Unsupervised Machine Learning#

Unsupervised ML refers to learning from unlabeled data sets. That is, we try to learn relationships between points in our data based on the features themselves. In this section, we will:

  • Understand the necessity of reducing dimensionality for large datasets.

  • Learn about different approaches for dimensionality reduction

  • Discuss Principal Component Analysis (PCA)

  • Learn about different approaches for clustering

  • Learn about K-Means Clustering, DBSCAN, and Gaussian Mixture Models

  • Discuss Applications of Unsupervised Machine Learning to Environmental Science and Climate Science

Dimensionality Reduction#

Dimensionality reduction refers to techniques that reduce the number of features in a dataset, while retaining essential information. It can be used for a number of downstream tasks, such as data visualization and analysis, feature engineering, and improved model perfomance.

High-dimensional data sets are often very sparse, with training instances very far away from one another. The curse-of-dimensionality is an idea that adding more variables, or dimensions, to a data set can lead to increased sparsity, greater computational complexity, and decreased efficiency in applying machine learning methods to these data sets. However, high dimensional data sets often have a much smaller set of possible states, meaning in practice the degrees of a freedom of a data set are actually quite limited.
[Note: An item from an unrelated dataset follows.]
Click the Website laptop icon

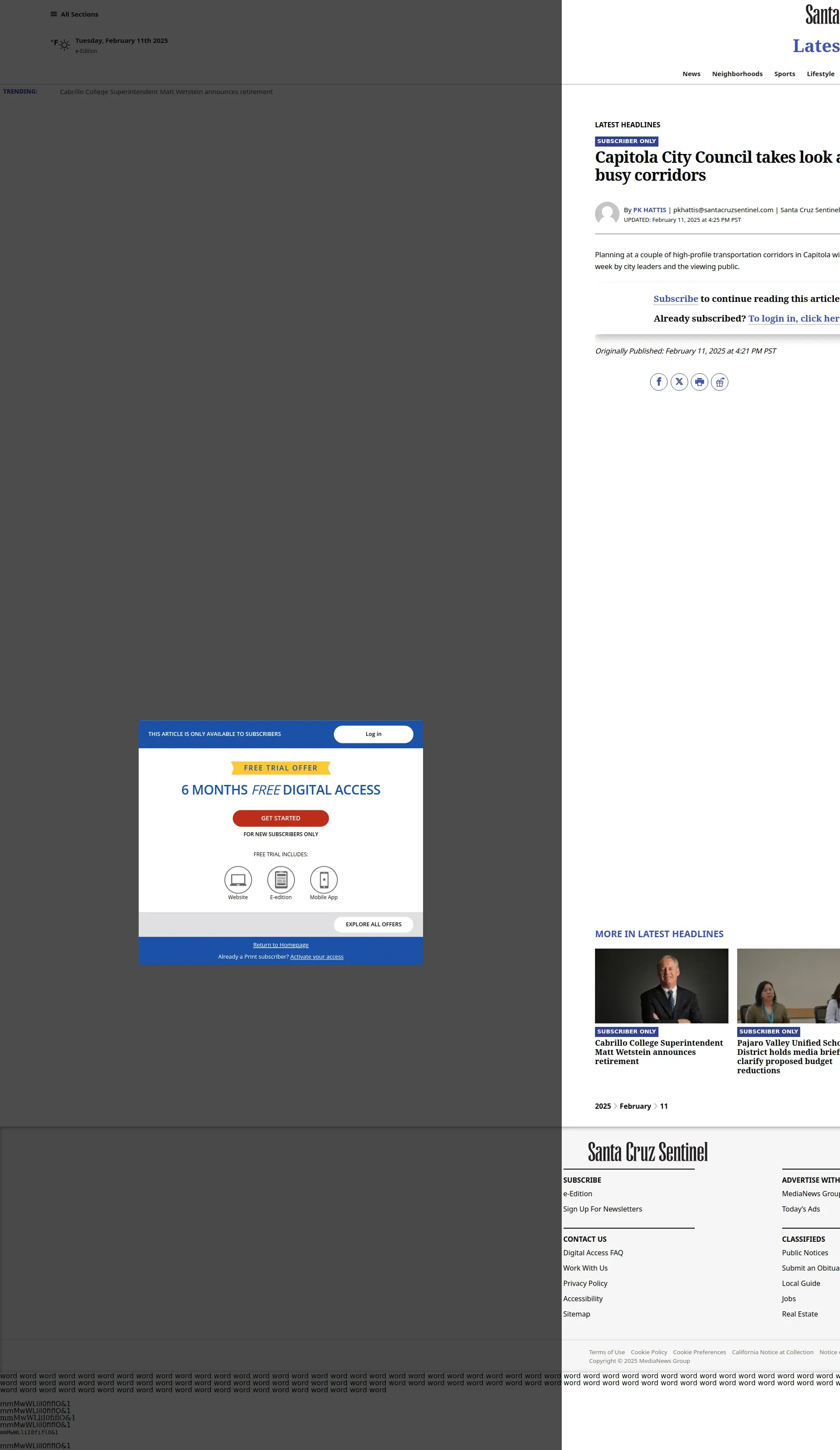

Dimensionality reduction methods help us to discover, and exploit, these lower dimensional relationships.

Some of the main methods for dimensionality reduction are:

  • Projection methods: methods that linearly transform data to lower dimensions (e.g. Principal Component Analysis, PCA)

  • Manifold learning methods: methods that capture the underlying data structure for non-linear relationships (e.g. t-Distributed Stochastic Neighbor Embedding, Uniform Manifold Approximation and Projection, etc.)

  • Deep Learning methods: methods that non-linearly transform data to lower dimensions (e.g. auto-encoders, variational auto-encoders)

Dimensionality Reduction in Climate and Environmental Science#

Dimensionality reduction can address several important challenges for climate and environmental science. Because climate data sets are often high dimensional, an important challenge is how to find interpretable information and patterns in these data sets. The climate consists of many complex, interacting processes that happen on a variety of temporal and spatial scales. For example, spatio-temporal patterns such as the ENSO or the Madden-Julian Oscillation can help us to better understand and predict seasonal weather patterns. Dimensionality reduction can also help with feature engineering and reducing computational expense.

Clustering Algorithms#

Clustering algorithms discover underlying patterns and relationships between data, and can be used for unsupervised classification. In contrast to supervised learning, which requires pre-labeled data sets, clustering algorithms attempt to group data into clusters based on similarity, without pre-defined labels. These methods can be used for data analysis, dimensionality reduction, and anomaly detection (i.e. finding unusual or anomalous samples in the data set).

There are many different types of clustering algorithms. Some common ones are K-Means clustering, DBSCAN, and Gaussian Mixture Models.